Limitations of this study

This study was limited by its low response rate. Comparison to the national workforce data suggests that this studies sample approximated it, aside from the younger age groups. Nonetheless non-responders may be aligned to those of high biomedical and low psychosocial patterns but only a larger sample would clarify this possibility.

When compared to the national chiropractic data this sample was underrepresented by younger aged practitioners with fewer years in practice. This will be the “longest practicing” portion of the population who this study focused on and will subsequently have the potential to deliver suboptimal care for many years. A base-line measure would allow an insight into the changes in attitudes across their working lifespan and to determine if future generations of manual therapists are improving in their ability to deliver best practice guideline based care.

This poor internal consistency of the psychosocial scale suggests that the survey items are not capturing this dimension in the chiropractic population. The development of alternative items remains an objective for future research.
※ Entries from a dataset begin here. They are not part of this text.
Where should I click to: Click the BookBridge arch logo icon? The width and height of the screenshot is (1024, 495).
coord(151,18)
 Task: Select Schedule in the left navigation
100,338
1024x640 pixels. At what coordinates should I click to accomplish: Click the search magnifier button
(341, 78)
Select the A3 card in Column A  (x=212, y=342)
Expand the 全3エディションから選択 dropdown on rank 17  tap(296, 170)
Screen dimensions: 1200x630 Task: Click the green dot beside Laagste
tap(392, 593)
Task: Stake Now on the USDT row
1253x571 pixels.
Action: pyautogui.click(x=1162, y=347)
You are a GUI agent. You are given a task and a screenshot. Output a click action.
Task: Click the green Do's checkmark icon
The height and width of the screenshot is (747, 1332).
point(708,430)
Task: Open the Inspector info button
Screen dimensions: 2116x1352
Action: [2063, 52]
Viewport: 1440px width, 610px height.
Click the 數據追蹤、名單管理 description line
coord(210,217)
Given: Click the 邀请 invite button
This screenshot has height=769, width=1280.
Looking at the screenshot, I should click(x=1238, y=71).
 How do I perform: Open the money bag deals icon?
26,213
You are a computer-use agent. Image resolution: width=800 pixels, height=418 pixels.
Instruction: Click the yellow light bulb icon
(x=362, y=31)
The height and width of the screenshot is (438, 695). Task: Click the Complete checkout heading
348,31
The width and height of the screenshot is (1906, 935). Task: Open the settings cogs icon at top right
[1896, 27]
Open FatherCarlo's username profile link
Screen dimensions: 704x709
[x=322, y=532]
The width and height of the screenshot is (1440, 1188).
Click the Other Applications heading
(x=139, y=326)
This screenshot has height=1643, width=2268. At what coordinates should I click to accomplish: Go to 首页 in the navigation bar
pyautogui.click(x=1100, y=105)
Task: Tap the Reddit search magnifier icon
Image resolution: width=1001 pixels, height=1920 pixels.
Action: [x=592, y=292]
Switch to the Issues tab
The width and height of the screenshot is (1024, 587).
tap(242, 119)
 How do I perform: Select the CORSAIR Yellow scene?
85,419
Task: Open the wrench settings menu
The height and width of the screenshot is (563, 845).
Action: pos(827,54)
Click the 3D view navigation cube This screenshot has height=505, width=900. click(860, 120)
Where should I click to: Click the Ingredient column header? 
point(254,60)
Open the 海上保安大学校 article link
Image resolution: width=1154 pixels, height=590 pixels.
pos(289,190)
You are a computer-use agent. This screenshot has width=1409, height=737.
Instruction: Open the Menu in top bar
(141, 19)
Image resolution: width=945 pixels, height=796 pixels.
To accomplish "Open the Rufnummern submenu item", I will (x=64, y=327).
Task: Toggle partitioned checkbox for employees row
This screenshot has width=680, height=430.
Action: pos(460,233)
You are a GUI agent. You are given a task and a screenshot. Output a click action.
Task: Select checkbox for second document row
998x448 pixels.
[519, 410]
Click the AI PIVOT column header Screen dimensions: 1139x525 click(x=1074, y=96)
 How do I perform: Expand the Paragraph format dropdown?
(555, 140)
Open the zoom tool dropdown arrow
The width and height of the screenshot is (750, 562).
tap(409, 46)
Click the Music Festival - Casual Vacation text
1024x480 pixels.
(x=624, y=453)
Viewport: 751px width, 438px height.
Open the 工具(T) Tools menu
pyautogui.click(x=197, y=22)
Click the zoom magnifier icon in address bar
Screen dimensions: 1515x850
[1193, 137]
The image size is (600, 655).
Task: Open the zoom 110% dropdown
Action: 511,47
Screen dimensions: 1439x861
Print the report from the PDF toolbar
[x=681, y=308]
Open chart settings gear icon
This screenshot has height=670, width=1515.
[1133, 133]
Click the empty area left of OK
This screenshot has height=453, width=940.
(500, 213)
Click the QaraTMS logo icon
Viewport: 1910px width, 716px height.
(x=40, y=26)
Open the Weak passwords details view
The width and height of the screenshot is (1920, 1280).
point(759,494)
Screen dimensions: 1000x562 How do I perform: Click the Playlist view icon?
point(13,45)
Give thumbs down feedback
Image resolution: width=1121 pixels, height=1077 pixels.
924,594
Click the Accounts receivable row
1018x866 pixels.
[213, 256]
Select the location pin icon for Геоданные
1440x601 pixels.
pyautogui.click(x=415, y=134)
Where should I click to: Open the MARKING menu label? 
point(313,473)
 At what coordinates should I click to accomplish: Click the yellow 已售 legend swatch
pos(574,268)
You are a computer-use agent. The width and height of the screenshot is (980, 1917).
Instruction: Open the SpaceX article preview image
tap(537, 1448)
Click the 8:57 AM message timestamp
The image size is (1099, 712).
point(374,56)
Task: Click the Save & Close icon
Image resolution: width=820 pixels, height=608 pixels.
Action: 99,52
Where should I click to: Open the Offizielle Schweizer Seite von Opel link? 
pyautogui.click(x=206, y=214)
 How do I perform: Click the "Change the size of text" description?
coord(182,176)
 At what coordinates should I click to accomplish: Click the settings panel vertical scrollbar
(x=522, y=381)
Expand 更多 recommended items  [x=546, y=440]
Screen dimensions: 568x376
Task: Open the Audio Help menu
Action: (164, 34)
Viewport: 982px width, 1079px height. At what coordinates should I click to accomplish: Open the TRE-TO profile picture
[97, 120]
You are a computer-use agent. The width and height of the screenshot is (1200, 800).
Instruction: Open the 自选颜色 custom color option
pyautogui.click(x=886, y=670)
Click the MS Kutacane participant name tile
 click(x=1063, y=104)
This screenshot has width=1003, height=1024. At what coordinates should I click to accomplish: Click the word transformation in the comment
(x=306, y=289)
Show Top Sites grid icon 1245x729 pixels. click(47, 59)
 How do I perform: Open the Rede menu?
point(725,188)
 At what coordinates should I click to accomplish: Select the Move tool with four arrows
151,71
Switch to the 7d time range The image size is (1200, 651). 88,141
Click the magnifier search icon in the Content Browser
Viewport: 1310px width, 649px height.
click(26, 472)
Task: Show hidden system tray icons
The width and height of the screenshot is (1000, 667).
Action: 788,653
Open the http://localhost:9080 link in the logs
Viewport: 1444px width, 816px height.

A strength of this study was the single professional practitioner base of participants. It enabled a comparison to previous studies comprised of various populations. Chiropractic practitioners do not appear to differ significantly from other health care providers. Thus the PABS.PT, in particular the biomedical scale may offer some utility in identifying non guideline based chiropractitioners.

Conclusions

Practitioner attitudes and beliefs have been shown to be associated with clinical outcomes for patients with low back pain [12]. This study is the first to explore chiropractors’ attitudes and beliefs in isolation to determine whether their attitudes and beliefs are consistent with previous studies of mixed practitioner populations and differing cultural backgrounds. Past studies have suggested that chiropractors may hold extreme views which bias toward a biomedical emphasis. The results of this study suggest that the sample of Victorian chiropractors demonstrated similar levels to that of other health professions from differing cultures and educational backgrounds as measured on the PABS.PT. Future research is needed to identify items to improve the internal consistency of the psychosocial scale. Once achieved a larger study may be conducted to explore if the non-findings of age, gender and years in practice are robust.